** start of Stored records **

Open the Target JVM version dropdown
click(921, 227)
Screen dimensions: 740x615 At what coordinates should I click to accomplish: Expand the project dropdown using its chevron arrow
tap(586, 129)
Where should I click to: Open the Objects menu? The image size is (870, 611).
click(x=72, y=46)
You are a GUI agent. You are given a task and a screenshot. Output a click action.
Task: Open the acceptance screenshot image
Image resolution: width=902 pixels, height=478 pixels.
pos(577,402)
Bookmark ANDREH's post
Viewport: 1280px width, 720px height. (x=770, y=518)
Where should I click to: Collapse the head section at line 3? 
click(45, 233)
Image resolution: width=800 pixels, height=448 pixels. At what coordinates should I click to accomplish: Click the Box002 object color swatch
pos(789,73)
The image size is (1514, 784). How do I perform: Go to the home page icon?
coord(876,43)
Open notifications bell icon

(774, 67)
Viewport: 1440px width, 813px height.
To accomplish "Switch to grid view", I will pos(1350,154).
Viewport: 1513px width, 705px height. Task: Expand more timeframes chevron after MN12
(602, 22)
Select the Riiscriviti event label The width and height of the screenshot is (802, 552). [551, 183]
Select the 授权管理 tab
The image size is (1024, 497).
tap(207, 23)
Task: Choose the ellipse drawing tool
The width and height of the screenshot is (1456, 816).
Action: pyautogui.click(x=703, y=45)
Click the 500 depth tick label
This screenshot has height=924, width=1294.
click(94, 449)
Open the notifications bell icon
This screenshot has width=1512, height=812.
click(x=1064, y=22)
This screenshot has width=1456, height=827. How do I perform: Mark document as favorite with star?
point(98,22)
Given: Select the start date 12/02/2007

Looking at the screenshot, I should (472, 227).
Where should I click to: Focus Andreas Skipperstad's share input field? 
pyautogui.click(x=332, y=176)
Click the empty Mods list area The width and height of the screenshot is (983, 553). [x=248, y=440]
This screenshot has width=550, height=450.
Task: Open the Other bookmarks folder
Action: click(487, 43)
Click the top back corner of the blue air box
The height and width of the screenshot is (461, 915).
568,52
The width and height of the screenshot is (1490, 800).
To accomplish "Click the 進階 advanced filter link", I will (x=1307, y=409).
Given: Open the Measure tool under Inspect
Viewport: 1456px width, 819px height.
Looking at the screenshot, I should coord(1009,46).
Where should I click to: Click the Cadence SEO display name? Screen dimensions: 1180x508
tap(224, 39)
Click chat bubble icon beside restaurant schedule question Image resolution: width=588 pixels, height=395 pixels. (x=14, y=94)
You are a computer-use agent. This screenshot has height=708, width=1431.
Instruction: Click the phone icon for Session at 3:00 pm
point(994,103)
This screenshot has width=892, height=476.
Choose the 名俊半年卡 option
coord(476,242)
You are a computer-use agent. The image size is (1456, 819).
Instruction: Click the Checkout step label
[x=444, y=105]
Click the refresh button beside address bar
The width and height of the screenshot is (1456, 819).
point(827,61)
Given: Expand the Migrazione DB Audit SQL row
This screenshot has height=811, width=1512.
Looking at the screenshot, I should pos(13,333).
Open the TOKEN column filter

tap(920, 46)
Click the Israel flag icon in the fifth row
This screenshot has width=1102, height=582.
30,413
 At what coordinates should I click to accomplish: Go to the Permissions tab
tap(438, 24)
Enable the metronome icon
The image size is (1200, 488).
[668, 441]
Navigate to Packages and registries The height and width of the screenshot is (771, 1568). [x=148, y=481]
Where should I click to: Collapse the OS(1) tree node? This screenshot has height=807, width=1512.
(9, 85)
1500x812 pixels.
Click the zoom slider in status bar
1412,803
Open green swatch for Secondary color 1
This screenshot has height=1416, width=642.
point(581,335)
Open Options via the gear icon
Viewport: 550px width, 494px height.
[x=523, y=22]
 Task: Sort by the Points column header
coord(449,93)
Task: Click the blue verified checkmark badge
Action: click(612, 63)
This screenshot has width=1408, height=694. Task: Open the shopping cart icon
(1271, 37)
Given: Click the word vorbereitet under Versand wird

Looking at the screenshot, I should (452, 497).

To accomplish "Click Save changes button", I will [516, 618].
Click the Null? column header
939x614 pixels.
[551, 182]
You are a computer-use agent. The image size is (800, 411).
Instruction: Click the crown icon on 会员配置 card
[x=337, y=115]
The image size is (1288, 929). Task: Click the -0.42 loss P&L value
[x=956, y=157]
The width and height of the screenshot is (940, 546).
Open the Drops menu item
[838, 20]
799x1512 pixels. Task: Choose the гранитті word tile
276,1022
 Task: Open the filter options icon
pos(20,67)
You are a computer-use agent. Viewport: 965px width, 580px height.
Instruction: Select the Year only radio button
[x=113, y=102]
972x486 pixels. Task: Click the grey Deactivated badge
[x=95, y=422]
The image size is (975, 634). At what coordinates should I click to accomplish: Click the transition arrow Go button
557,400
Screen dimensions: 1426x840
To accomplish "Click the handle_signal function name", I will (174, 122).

** end of Stored records **

Problem requirements: Copy the entire listing above line for line, without changing a single character.

Result of this task:
Open the Target JVM version dropdown
click(921, 227)
Screen dimensions: 740x615 At what coordinates should I click to accomplish: Expand the project dropdown using its chevron arrow
tap(586, 129)
Where should I click to: Open the Objects menu? The image size is (870, 611).
click(x=72, y=46)
You are a GUI agent. You are given a task and a screenshot. Output a click action.
Task: Open the acceptance screenshot image
Image resolution: width=902 pixels, height=478 pixels.
pos(577,402)
Bookmark ANDREH's post
Viewport: 1280px width, 720px height. (x=770, y=518)
Where should I click to: Collapse the head section at line 3? 
click(45, 233)
Image resolution: width=800 pixels, height=448 pixels. At what coordinates should I click to accomplish: Click the Box002 object color swatch
pos(789,73)
The image size is (1514, 784). How do I perform: Go to the home page icon?
coord(876,43)
Open notifications bell icon

(774, 67)
Viewport: 1440px width, 813px height.
To accomplish "Switch to grid view", I will pos(1350,154).
Viewport: 1513px width, 705px height. Task: Expand more timeframes chevron after MN12
(602, 22)
Select the Riiscriviti event label The width and height of the screenshot is (802, 552). [551, 183]
Select the 授权管理 tab
The image size is (1024, 497).
tap(207, 23)
Task: Choose the ellipse drawing tool
The width and height of the screenshot is (1456, 816).
Action: pyautogui.click(x=703, y=45)
Click the 500 depth tick label
This screenshot has height=924, width=1294.
click(94, 449)
Open the notifications bell icon
This screenshot has width=1512, height=812.
click(x=1064, y=22)
This screenshot has width=1456, height=827. How do I perform: Mark document as favorite with star?
point(98,22)
Given: Select the start date 12/02/2007

Looking at the screenshot, I should (472, 227).
Where should I click to: Focus Andreas Skipperstad's share input field? 
pyautogui.click(x=332, y=176)
Click the empty Mods list area The width and height of the screenshot is (983, 553). [x=248, y=440]
This screenshot has width=550, height=450.
Task: Open the Other bookmarks folder
Action: click(487, 43)
Click the top back corner of the blue air box
The height and width of the screenshot is (461, 915).
568,52
The width and height of the screenshot is (1490, 800).
To accomplish "Click the 進階 advanced filter link", I will (x=1307, y=409).
Given: Open the Measure tool under Inspect
Viewport: 1456px width, 819px height.
Looking at the screenshot, I should coord(1009,46).
Where should I click to: Click the Cadence SEO display name? Screen dimensions: 1180x508
tap(224, 39)
Click chat bubble icon beside restaurant schedule question Image resolution: width=588 pixels, height=395 pixels. (x=14, y=94)
You are a computer-use agent. This screenshot has height=708, width=1431.
Instruction: Click the phone icon for Session at 3:00 pm
point(994,103)
This screenshot has width=892, height=476.
Choose the 名俊半年卡 option
coord(476,242)
You are a computer-use agent. The image size is (1456, 819).
Instruction: Click the Checkout step label
[x=444, y=105]
Click the refresh button beside address bar
The width and height of the screenshot is (1456, 819).
point(827,61)
Given: Expand the Migrazione DB Audit SQL row
This screenshot has height=811, width=1512.
Looking at the screenshot, I should pos(13,333).
Open the TOKEN column filter

tap(920, 46)
Click the Israel flag icon in the fifth row
This screenshot has width=1102, height=582.
30,413
 At what coordinates should I click to accomplish: Go to the Permissions tab
tap(438, 24)
Enable the metronome icon
The image size is (1200, 488).
[668, 441]
Navigate to Packages and registries The height and width of the screenshot is (771, 1568). [x=148, y=481]
Where should I click to: Collapse the OS(1) tree node? This screenshot has height=807, width=1512.
(9, 85)
1500x812 pixels.
Click the zoom slider in status bar
1412,803
Open green swatch for Secondary color 1
This screenshot has height=1416, width=642.
point(581,335)
Open Options via the gear icon
Viewport: 550px width, 494px height.
[x=523, y=22]
 Task: Sort by the Points column header
coord(449,93)
Task: Click the blue verified checkmark badge
Action: click(612, 63)
This screenshot has width=1408, height=694. Task: Open the shopping cart icon
(1271, 37)
Given: Click the word vorbereitet under Versand wird

Looking at the screenshot, I should (452, 497).

To accomplish "Click Save changes button", I will [516, 618].
Click the Null? column header
939x614 pixels.
[551, 182]
You are a computer-use agent. The image size is (800, 411).
Instruction: Click the crown icon on 会员配置 card
[x=337, y=115]
The image size is (1288, 929). Task: Click the -0.42 loss P&L value
[x=956, y=157]
The width and height of the screenshot is (940, 546).
Open the Drops menu item
[838, 20]
799x1512 pixels. Task: Choose the гранитті word tile
276,1022
 Task: Open the filter options icon
pos(20,67)
You are a computer-use agent. Viewport: 965px width, 580px height.
Instruction: Select the Year only radio button
[x=113, y=102]
972x486 pixels. Task: Click the grey Deactivated badge
[x=95, y=422]
The image size is (975, 634). At what coordinates should I click to accomplish: Click the transition arrow Go button
557,400
Screen dimensions: 1426x840
To accomplish "Click the handle_signal function name", I will (174, 122).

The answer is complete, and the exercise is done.